In the letters to the churches, Jesus cried out for people to live their faith wherever they were. He pleaded for people to reclaim the enthusiasm and energy of their first profession. He reminded them that the gift of his love is not something to hide in a closet; it is something to share in our faithful testimony. He warned people that we will be so filled with regret if we don’t live our testimony that the day will come we will wish rocks could fall on us.
This is what I learn from Revelation. I have a few thoughts about the similarity between the world I live in and the world of the author of Revelation. I have seen calls to worship the state that closely parallel the call to worship Roman emperors. I see all sorts of temptations in daily life to substitute human accomplishments for God’s grace and glory. But I am not able to discern any clear timeline in either Revelation or my own era that say that the final big bang is imminent. However, remembering that Christ said we never will know these things, I don’t worry about these things very much. I have something bigger to worry about.

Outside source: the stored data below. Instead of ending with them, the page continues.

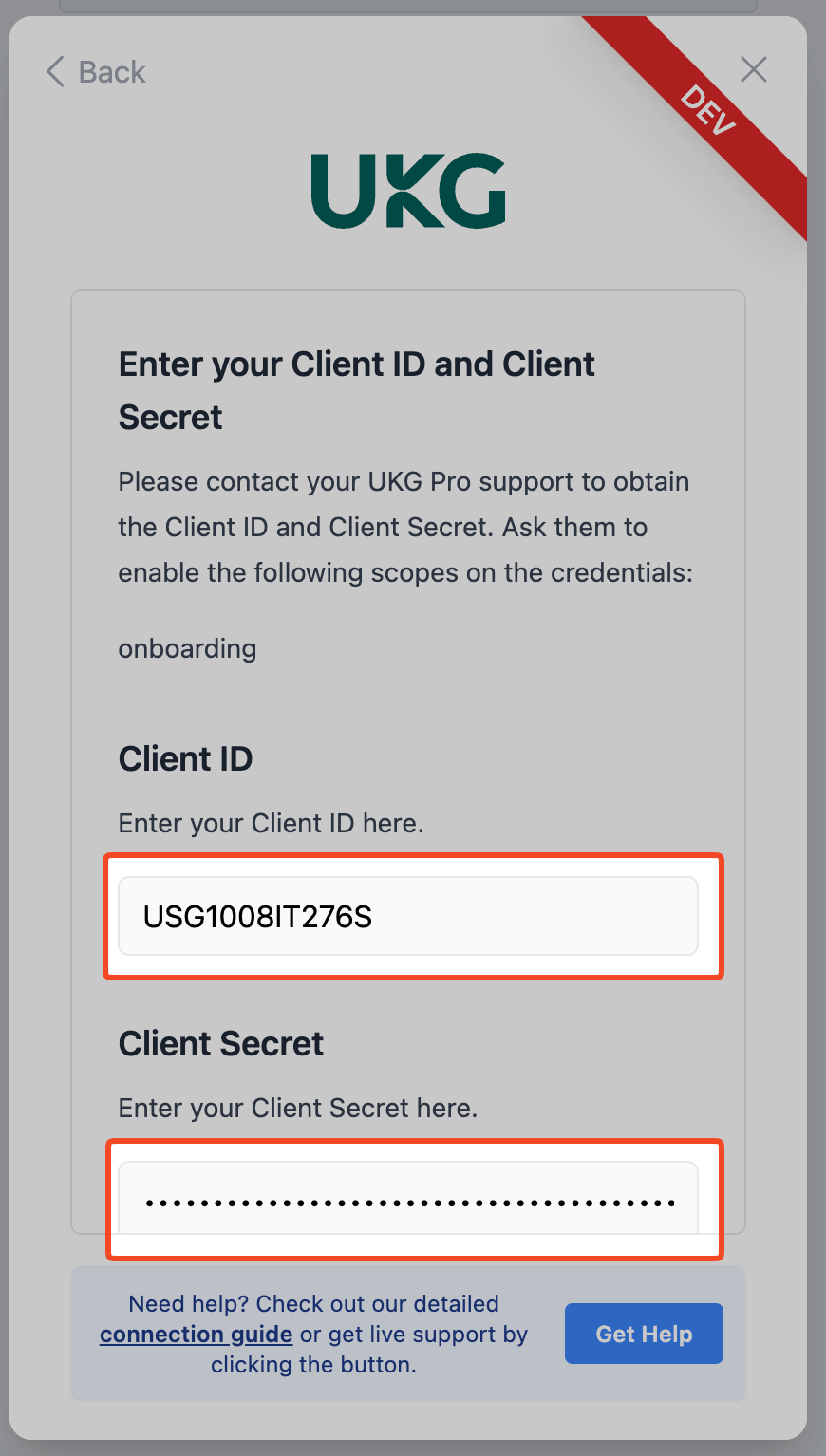826x1456 pixels.
Task: Click the "onboarding" scope text
Action: 187,649
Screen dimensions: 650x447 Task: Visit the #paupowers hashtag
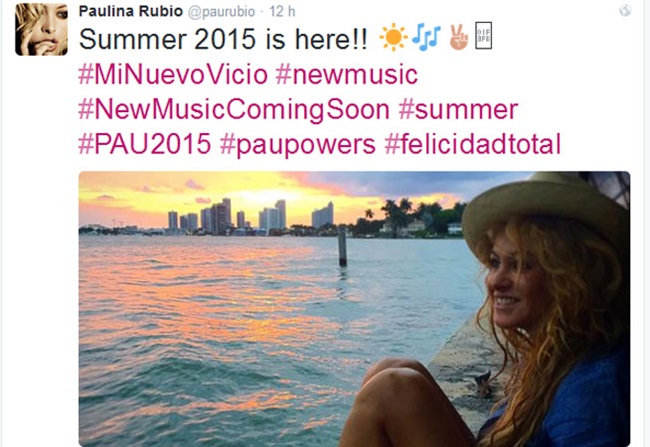tap(298, 145)
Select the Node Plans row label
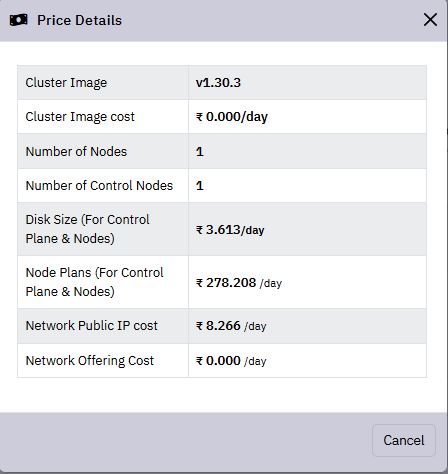This screenshot has height=474, width=448. tap(94, 282)
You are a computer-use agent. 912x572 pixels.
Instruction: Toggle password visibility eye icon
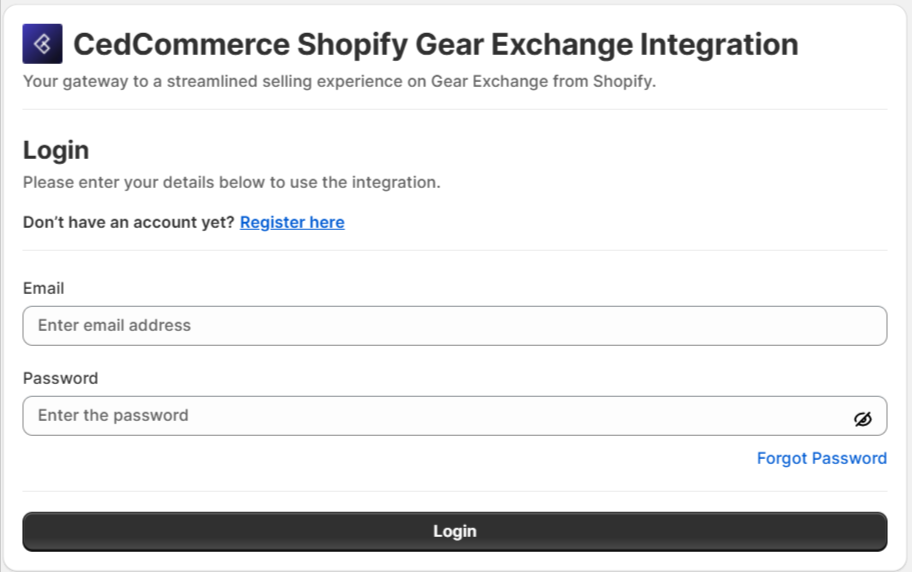click(863, 418)
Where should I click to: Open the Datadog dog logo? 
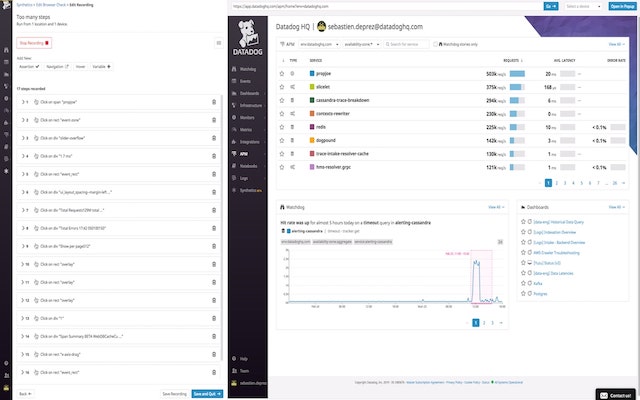(248, 38)
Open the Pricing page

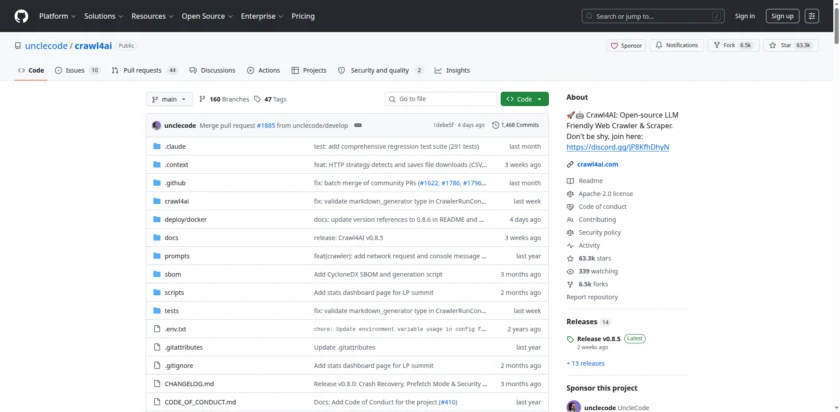click(302, 16)
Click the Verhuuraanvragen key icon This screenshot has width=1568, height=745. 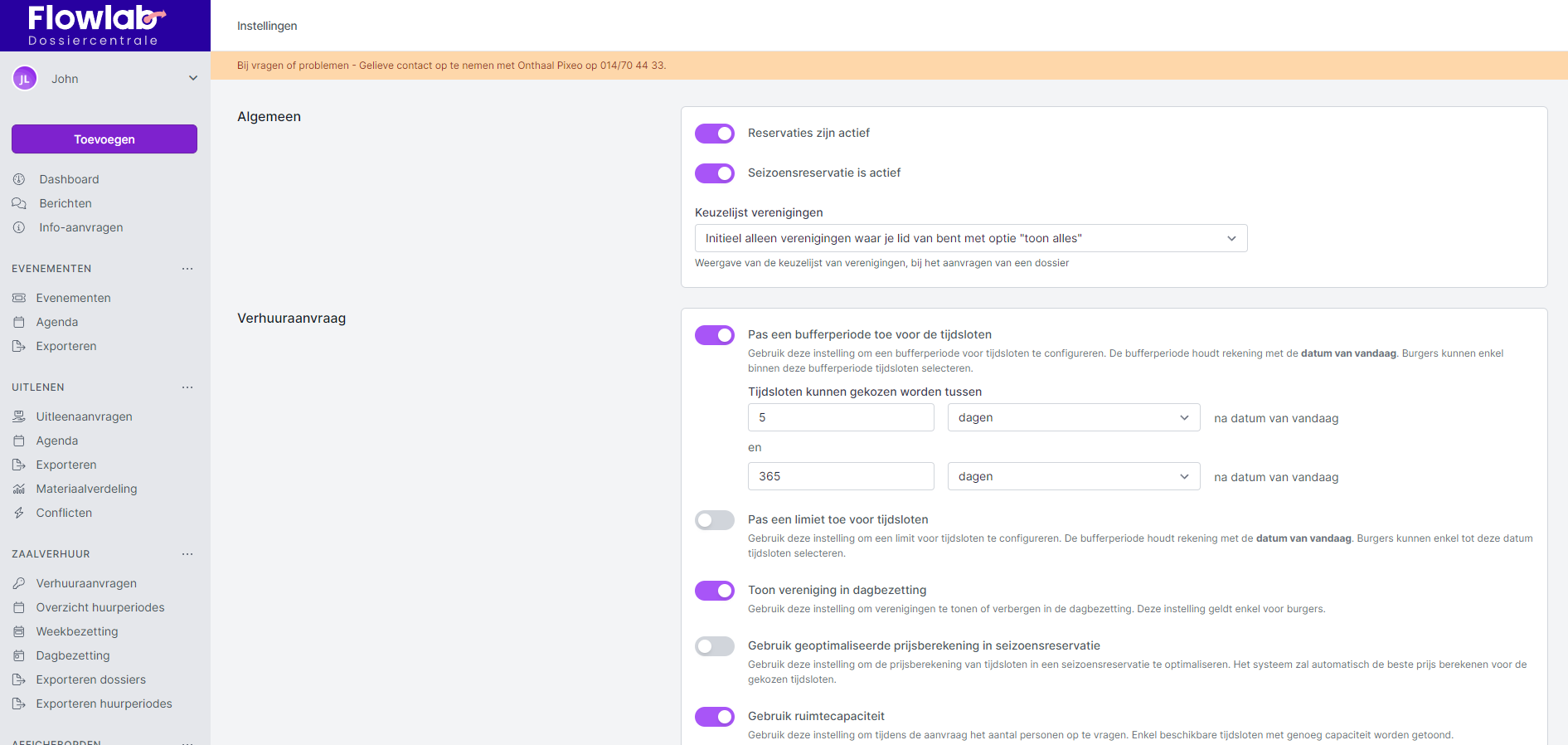click(19, 583)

Myself. What? Am I the most self-centered person you ever heard of? Maybe I am. I pray daily to topple SELF off the throne of my heart, but to date, I am unsuccessful at making that commitment stick. Every time I think for even a moment that I have successfully denied SELF, I am filled with such pride at the accomplishment that SELF climbs right back up on that throne. My faithful testimony is shredded by my complete inability to deny SELF once and for all and follow Christ faithfully in a life of love and service.
So I don’t worry much about the end times. I worry about these times. I worry that I will fail to give my testimony in a way that provides salt and light to a culture that is disintegrating. I don’t worry that time will end. I worry that my time will end before I ever serve Christ for even one minute in faithful testimony. It is always the end times, and I need to act like it.